It’s beginning to look more like a book. The MS of Gypsy Scholar, which Jinks and I have sweated over for two years, now resides on my swanky new Sony Portable Reader System alongside War and Peace, The Heart of Darkness and 98 other titles which came as freebies.
As explained, the aim is to read the MS as if I were a reader instead of an editor. I did the transfer yesterday and was ready to go but swimming pool water got into my goggles and left my eyes streaming. Some time this weekend, then.
How good is the machine? For me, optically as good as paper but it supplements rather than replaces books. Electronic things break and if you were in Timbuktu (excellent BBC4 programme last night about the ancient documents found there) you’d need print back-up. But ponder this. Suppose you were going foreign and needed your big 2½ kg dictionary. If it came as an ebook you could load it into the 255 gm Sony and still have room for Hamlet, The Rights of Man, Middlemarch, On the Origin of Species, Jungle Book, the complete Jane Austen, most of Dickens and le tout Ruth Rendell. In all 160 titles.

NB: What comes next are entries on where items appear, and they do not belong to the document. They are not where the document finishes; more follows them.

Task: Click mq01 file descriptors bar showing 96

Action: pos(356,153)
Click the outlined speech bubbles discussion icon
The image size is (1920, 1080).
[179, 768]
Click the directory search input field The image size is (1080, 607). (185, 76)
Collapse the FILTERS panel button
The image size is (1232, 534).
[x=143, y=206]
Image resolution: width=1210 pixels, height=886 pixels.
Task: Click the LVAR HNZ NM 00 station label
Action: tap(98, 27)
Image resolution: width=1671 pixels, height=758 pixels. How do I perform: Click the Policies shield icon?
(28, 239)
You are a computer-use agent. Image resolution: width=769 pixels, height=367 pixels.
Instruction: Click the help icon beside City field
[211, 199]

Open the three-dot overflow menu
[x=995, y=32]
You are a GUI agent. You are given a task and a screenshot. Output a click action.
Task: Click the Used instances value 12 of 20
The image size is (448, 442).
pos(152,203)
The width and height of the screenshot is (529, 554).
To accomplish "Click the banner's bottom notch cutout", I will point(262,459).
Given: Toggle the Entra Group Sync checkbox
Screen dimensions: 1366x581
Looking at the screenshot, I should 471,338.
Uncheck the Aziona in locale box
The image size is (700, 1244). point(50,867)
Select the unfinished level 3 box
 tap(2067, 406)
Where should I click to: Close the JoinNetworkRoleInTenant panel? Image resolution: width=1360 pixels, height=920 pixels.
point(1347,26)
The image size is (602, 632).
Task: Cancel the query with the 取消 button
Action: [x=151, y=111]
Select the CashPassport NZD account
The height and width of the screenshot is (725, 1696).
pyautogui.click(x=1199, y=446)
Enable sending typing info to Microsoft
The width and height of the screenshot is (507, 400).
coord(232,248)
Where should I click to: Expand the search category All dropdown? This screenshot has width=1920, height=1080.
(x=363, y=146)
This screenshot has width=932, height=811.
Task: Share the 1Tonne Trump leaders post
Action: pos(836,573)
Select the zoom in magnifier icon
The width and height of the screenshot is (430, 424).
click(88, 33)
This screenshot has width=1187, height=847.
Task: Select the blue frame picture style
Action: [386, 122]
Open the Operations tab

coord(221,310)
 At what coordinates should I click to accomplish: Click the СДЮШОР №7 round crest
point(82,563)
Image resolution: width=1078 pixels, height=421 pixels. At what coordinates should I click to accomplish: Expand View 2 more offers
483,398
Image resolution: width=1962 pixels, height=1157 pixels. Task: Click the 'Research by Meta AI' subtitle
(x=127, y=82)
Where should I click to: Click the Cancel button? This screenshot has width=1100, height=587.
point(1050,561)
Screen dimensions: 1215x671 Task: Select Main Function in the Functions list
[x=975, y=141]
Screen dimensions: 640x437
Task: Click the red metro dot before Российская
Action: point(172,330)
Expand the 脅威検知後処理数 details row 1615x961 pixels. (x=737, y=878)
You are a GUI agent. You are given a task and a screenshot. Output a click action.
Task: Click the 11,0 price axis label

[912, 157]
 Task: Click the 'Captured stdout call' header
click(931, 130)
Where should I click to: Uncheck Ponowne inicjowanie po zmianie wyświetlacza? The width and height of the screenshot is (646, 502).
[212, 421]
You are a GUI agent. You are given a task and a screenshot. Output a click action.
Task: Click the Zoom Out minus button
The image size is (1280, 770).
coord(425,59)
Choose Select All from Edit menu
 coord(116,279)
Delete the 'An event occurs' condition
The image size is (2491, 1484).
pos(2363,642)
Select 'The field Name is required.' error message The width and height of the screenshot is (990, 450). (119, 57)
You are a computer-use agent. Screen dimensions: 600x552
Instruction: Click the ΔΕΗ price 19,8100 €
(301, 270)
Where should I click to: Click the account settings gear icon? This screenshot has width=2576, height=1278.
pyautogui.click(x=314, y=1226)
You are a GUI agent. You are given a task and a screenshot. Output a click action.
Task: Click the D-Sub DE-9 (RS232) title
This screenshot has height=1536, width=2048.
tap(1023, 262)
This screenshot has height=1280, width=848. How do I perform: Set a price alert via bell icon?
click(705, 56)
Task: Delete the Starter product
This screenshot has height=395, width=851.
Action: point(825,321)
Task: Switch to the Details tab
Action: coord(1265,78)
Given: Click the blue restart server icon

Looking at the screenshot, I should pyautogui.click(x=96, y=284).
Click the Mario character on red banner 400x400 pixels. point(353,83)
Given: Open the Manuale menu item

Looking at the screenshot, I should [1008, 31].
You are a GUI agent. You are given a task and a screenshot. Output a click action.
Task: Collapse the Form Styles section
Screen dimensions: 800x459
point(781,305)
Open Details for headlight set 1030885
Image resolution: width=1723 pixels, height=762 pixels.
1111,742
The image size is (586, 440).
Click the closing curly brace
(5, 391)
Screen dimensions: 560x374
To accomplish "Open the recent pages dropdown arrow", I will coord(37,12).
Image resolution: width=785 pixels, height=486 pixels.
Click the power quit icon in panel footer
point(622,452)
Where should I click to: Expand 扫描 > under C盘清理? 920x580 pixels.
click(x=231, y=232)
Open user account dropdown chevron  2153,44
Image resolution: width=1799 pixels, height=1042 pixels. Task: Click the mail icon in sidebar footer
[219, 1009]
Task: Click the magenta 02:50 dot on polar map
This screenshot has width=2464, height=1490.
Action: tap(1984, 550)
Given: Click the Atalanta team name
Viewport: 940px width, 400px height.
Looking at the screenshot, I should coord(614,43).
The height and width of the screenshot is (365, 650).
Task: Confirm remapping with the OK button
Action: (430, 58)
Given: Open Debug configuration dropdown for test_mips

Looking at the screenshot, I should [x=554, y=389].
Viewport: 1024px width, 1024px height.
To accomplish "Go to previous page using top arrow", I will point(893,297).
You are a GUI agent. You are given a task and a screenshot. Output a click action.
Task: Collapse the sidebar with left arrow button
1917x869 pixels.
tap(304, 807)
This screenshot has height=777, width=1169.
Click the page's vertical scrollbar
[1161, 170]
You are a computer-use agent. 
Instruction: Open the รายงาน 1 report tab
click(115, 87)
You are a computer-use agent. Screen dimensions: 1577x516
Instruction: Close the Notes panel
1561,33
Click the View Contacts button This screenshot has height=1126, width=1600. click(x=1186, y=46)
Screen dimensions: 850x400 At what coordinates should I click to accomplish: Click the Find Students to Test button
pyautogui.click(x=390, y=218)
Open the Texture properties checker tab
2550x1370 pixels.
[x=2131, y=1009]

At the moment I’m spouting the press release; I need to use the thing. I checked title availability by Googling “ebooks” and turned up half a dozen, mainly university, sources. Project Gutenberg offers 27,000 free out-of-copyright titles. Copyrighted titles you pay for. If you want French books try Athena. On verra.
Latest: Just copied and transferred Rousseau's La nouvelle Héloise (via the Athena site) with no problems. Wonder what it's about.